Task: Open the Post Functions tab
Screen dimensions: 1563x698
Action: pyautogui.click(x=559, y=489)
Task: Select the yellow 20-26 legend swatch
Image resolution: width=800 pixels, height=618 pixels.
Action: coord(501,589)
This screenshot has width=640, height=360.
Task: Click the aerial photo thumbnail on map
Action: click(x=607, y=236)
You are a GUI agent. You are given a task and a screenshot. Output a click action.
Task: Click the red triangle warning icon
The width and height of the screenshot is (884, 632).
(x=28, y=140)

■ WORK REQUEST ■
Please return only the lines above, starting at the line that has "Image resolution: width=800" and ending at the line that has "You are a GUI", keeping both and leaving each one unchanged.

■ RESULT FOR THIS EXERCISE ■
Image resolution: width=800 pixels, height=618 pixels.
Action: coord(501,589)
This screenshot has width=640, height=360.
Task: Click the aerial photo thumbnail on map
Action: click(x=607, y=236)
You are a GUI agent. You are given a task and a screenshot. Output a click action.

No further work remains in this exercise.